L'édition coréenne de "Panorama du roman australien" paraîtra en juin 2022.

A l’heure où l’Université française met à l’honneur Alexis Wright et son Carpentarie (roman de l’autrice du clan Waanyi publié en 2006 ; éd. fr. 2009) au programme de l’agrégation des anglicistes, il est opportun de s’interroger sur le fait de savoir si la littérature australienne s'exporte.

La dernière tentative de l'Enseignement supérieur pour sortir la littérature australienne de l’ombre fut en 1977, en plaçant Voss de Patrick White au programme, 4 ans après que l’auteur a remporté le Prix Nobel de littérature. 

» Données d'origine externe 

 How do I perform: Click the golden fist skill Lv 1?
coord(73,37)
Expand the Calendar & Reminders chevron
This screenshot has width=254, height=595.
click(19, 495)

Voss et Carpentarie au crible des agrégatifs

Roman historique inspiré d’un fait réel, Voss (1957) narre la disparition de l’explorateur Ludwig Leichhardt qui lança une expédition pédestre en mars 1948 pour traverser le continent d’Est en Ouest. Sur un mode assez poétique, Patrick White retrace un voyage intérieur qui se veut physique et symbolique tout à la fois. Cette quête introspective se solde par la mort du personnage éponyme à la rencontre de son inéluctable destin. Dans Carpentarie, saga postcoloniale opératique qui flirte avec le réalisme magique, la communauté aborigène vit à la lisière de Desperance, une ville fictive qui ressemble étrangement à Cloncurry, d’où Alexis Wright est native. Le roman met en scène la lutte contre les capitalistes carnassiers de la mine Gurfurrit qui défendent bec et ongles leurs intérêts économiques dans la région du golfe de Carpentarie. Ce livre remporta de nombreuses récompenses en 2007, dont le très convoité Miles Franklin Award qui sert de repère à Actes Sud pour faire la sélection des titres australiens qu’ils intégreront à leur programme de traduction. 

Elu produit de l’année (1)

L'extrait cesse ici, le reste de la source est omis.